I felt out of place to an extent because I didn’t know most of the guys on Chocolate, but they voted me on. I hoped I could bring something to the table and be a worthwhile addition. And Kenny Anderson had just gotten on a little bit before that point, which stoked me out so much. That was just the icing on the cake. I had asked Kenny to ride for Enjoi right when it started but he was going to stay with Planet Earth pretty much forever. I respected that loyalty and that made me want him on Enjoi that much more. It was like, “Shit! That’s so awesome. Damn it! F**k. That’s even radder!” When Planet Earth pulled the plug on their board brand, he went to Chocolate and we ended up in the same crew eventually anyway. Kenny has been a favorite skater of mine since the early Planet Earth days: style for miles. Anyway, so here we are. I love everyone at Crailtap and I’m stoked that everything worked out. I haven’t been the perfect skater or person in the last 11 years, but I’ve tried my best to contribute to Chocolate in a positive way and earn that spot on the team. And after all these years, I still trip out on the quality of the output from the Girl camp. I love going to the warehouse where all the products are and digging through everything just to look at the stuff. I’ll easily spend 4 hours over there just looking at boards, clothes and goodies, just to see it. It’s pretty amazing that a board company has stayed legit for two decades. That has pretty much never happened in the history of skateboarding.
Oh my god I have the best Chico story. It’s not really a story, but it’s funny and awkward.
Let’s hear it.
So my first pro contest was in November of 1994 in San Jose. That contest was where I officially turned pro I guess. I didn’t have a pro board at the time but Maple was working on it. I’d lived in California for exactly 1 year, and I had never had a video part or any photos or ads in magazines. No one knew who I was. And to be honest, I knew that I didn’t have the talent and skill that it took to be a pro skater. I simply wasn’t anywhere near as good as these guys in the contest. Christian Hosoi was there. Holy shit, it was unreal seeing Christian shredding around with eight t-shirts flying out the back of his pants and I think he was literally wearing two trucker hats, one on top of the other. The whole experience was surreal. The Girl and Chocolate teams were there, and I was so nervous that I could barely roll around on the course. I actually watched practice instead of practicing myself. I had no business even being in that contest. Mike Carroll did a backside 180 over a car off flatground. The stuff some of the dudes were doing was insane. I was a curb skater who had only been skating for just over 4 years. I waited until everyone left to go back to their hotels; that’s when I felt comfortable skating. I was skating by myself late in the evening and Chico shows up alone. It was just me and him skating this contest course all by ourselves. I’m tripping because that’s Chico f**king Brenes. I’d been riding two of his World Industries boards a few months before that, and there I was skating, just me and him. It was really awkward to say the least. Anyway, I finally go up to Cheeks, I say hello, introduce myself and I held my hand out to shake his. Chico didn’t even look at me and just skated off to the other side of the course and kept skating without a word. I got dissed so hard. I left the contest and went home right then. It was just too uncomfortable to stay and skate. Two days later I was talking to one of my skate buddies at lunch and he was asking me how it went. I told him a couple stories about some stuff that went down, and then I remembered that practice day and I said, “Dude, the weirdest thing happened on Friday. Have you ever heard anything about Chico Brenes being deaf?”

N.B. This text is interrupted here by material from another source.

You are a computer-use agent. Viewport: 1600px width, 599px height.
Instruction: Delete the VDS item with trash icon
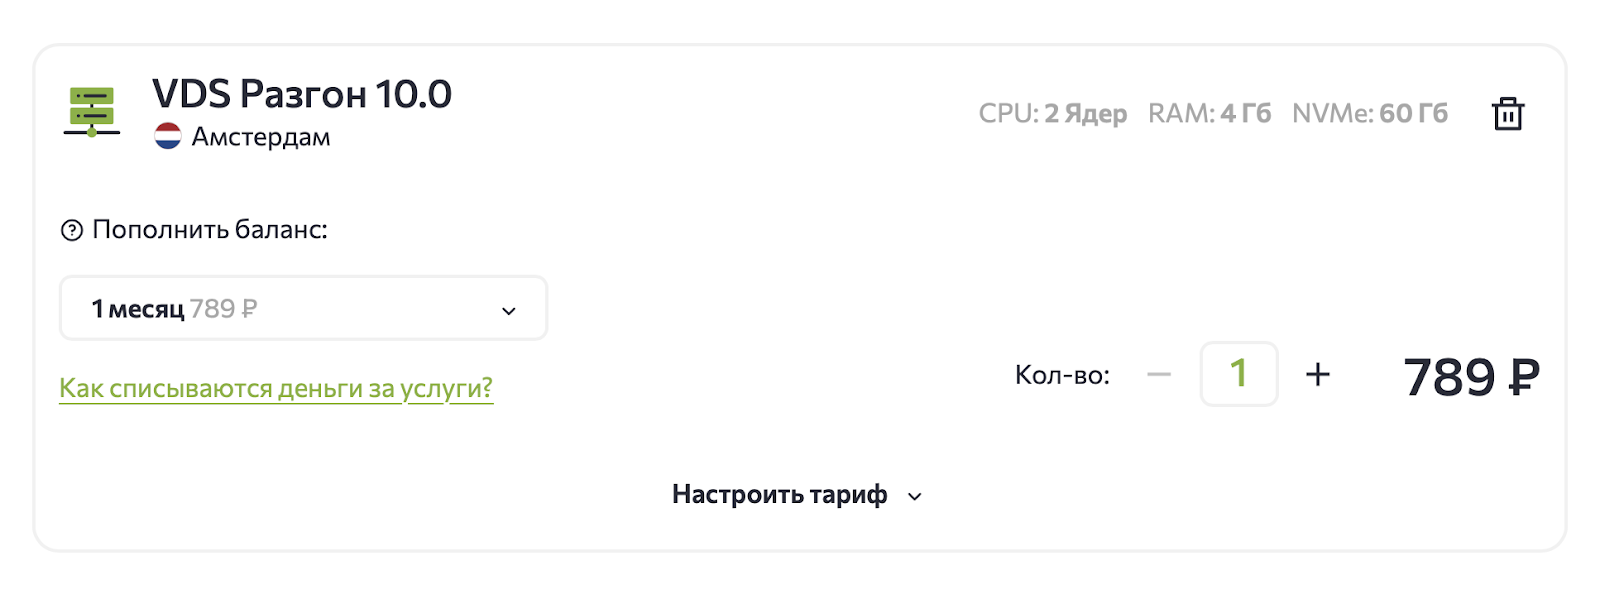[x=1507, y=114]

[Laughs]. What about Rick and Mike?
I didn’t actually meet Rick and Mike until 1999 filming for Modus Operandi. Ty [Evans] planned this trip to the southeast and everyone went: Chany [Jeanguenin], Chris Lambert, Rick, Mike, Brian Anderson and [Brad] Staba. Jamie Thomas showed us around Miami. That was a really rad trip. It’s all a blur now but I do remember being in a hotel room with Brad and prank calling Rick’s room a few times, asking for random people and hanging up. I think through filming for Modus and skating with Rick and Mike, it helped me get in at Lakai, which then helped me get in at Chocolate. Mike barely spoke on that trip. It would be funny if I was sitting at lunch with a skate buddy after that trip saying, “Dude, the weirdest thing happened on that Miami trip. I think Mike Carroll is mute.”
[Laughs]. Which of the riders do you get particularly well with?

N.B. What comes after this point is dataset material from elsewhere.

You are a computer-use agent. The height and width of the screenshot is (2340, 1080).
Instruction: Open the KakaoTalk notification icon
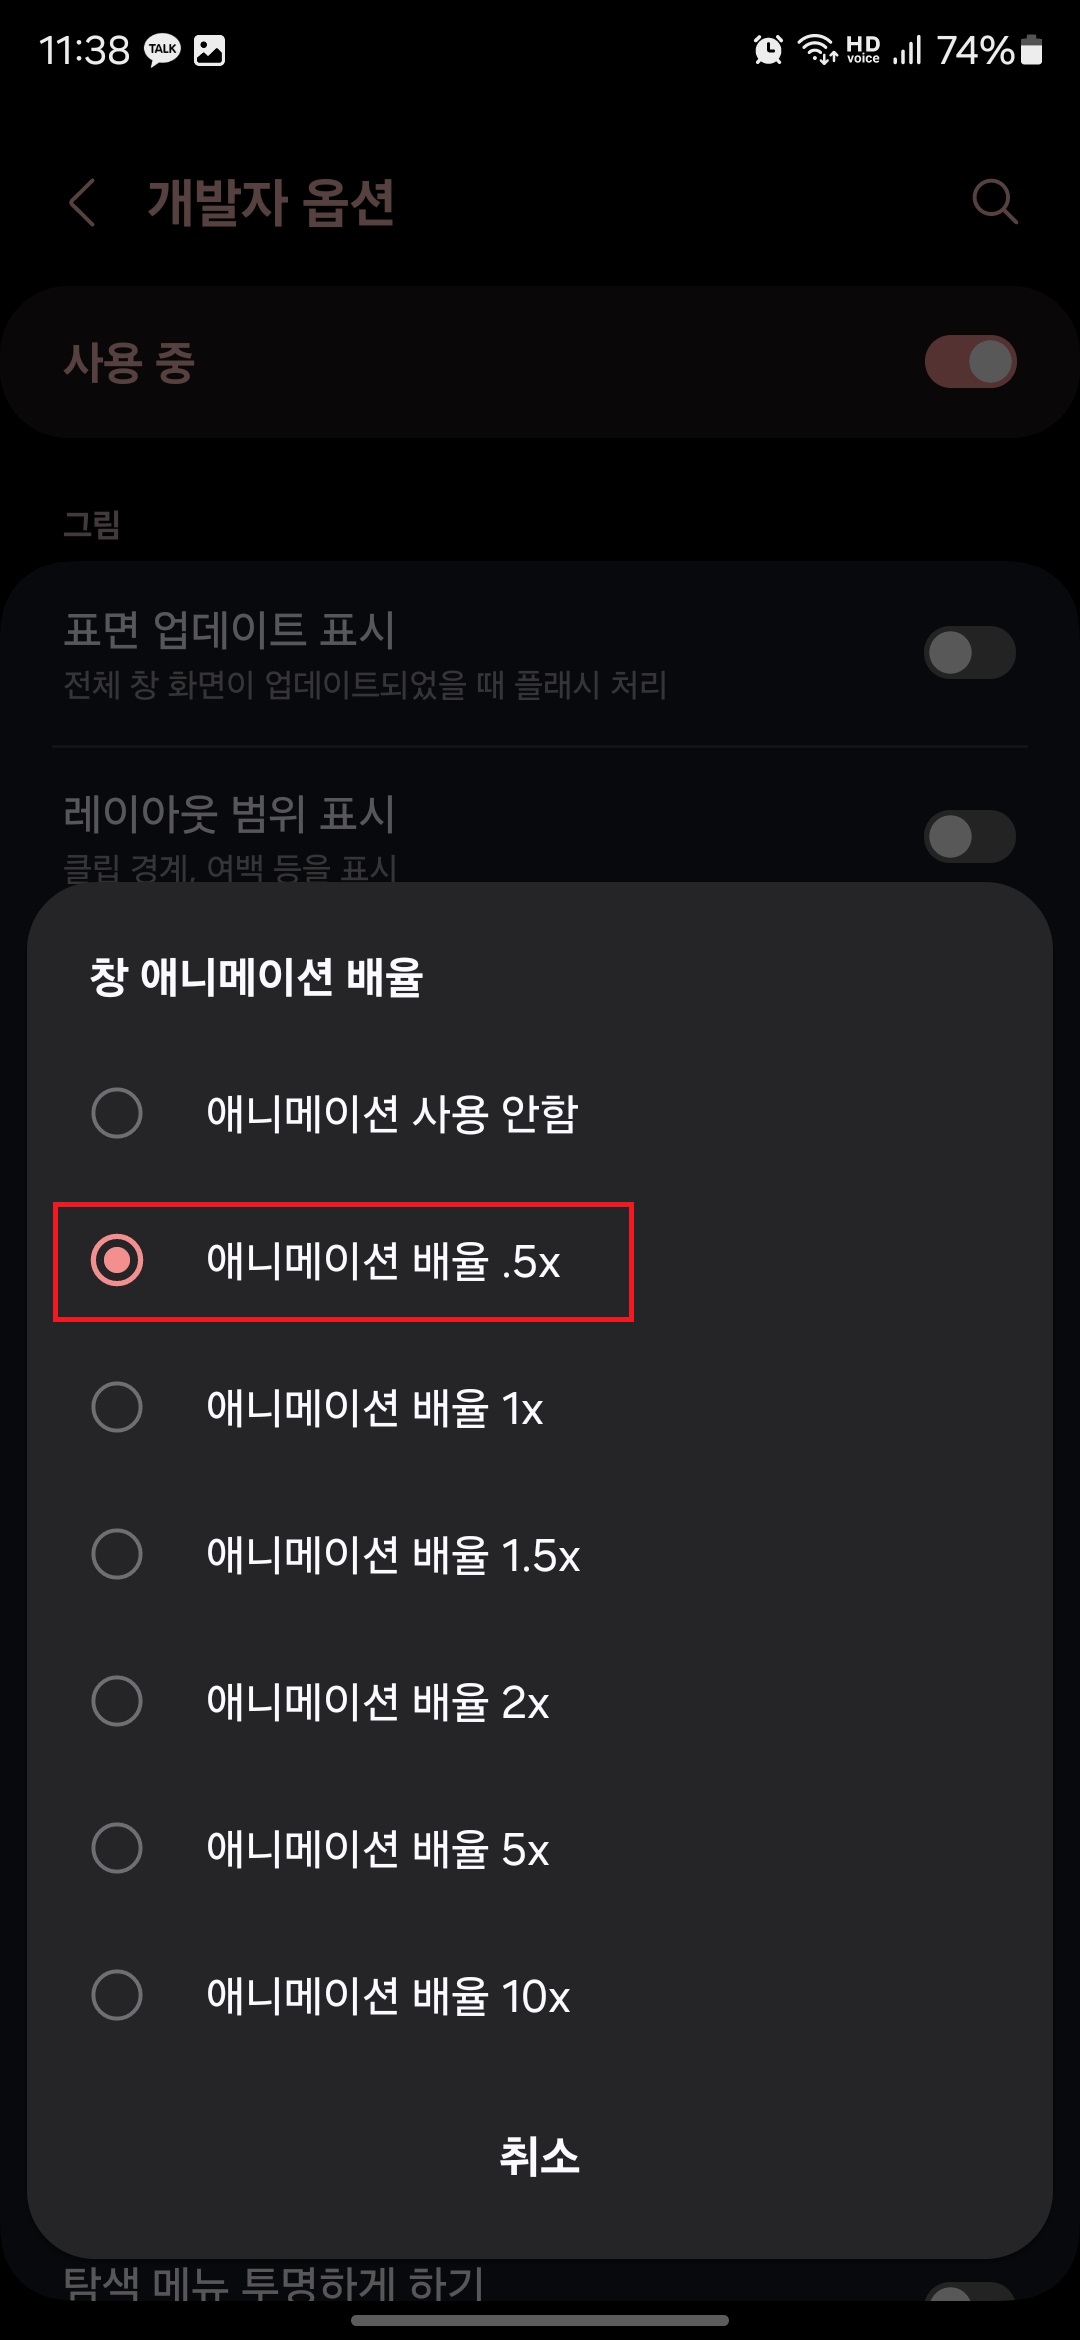tap(160, 49)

Over the years, I’ve skated with everyone on the squad, but I’ve spent a lot more time with Chris Roberts and Kenny Anderson as far as Chocolate riders go. Out of the Girl guys, I’ve spent way more time with Guy Mariano and [Brandon] Biebel than anyone else. All the dudes are so rad though and have their own thing going on. We’re all out there all over the place, and when we get to all skate together or work on a project it’s always such a good vibe.
You’ve been very outspoken about the importance to you of skater-owned previously. What contribution does the skater-owned characteristic give to the atmosphere at Chocolate?
After experiencing a vastly different, more “corporate” profit-centered atmosphere, I can say that the skater-owned characteristic of a company creates a much better environment for everyone involved. It is business, of course, but it’s so much more fun and loose. A lot of importance is placed on staying true to the roots of why we all skate. People want to do rad things for the sake of doing rad things, whereas at some other companies the environment is more like a concentration camp of cubicles where the bottom line profit is all that matters and employees are always in fear of their jobs. At Girl, I know for a fact that when new people are interviewed they’re asked about skateboarding and whether or not they have a relationship with skateboarding is a huge factor in whether or not they get hired. Walk into some of these action sports companies and good luck finding someone who has ever even set foot on a skateboard. They don’t care about any of that. They want marketing degrees and sales experience with hard numbers. It’s all about profit. Normally at a skater-owned company there’s a huge focus on the creative side and so much more emphasis on projects related to the actual culture and history of skateboarding. People want to do legitimate skateboarding projects because they skate. They know the difference between what is good and what is blatantly lame and corny. Some people actually still give a shit about being a skateboarding company. Then you’ve got these action sports companies that dabble in skateboarding because it has a huge market in the teen demographic and they use skateboarding as a platform to build these companies that have nothing to do with skateboarding at all.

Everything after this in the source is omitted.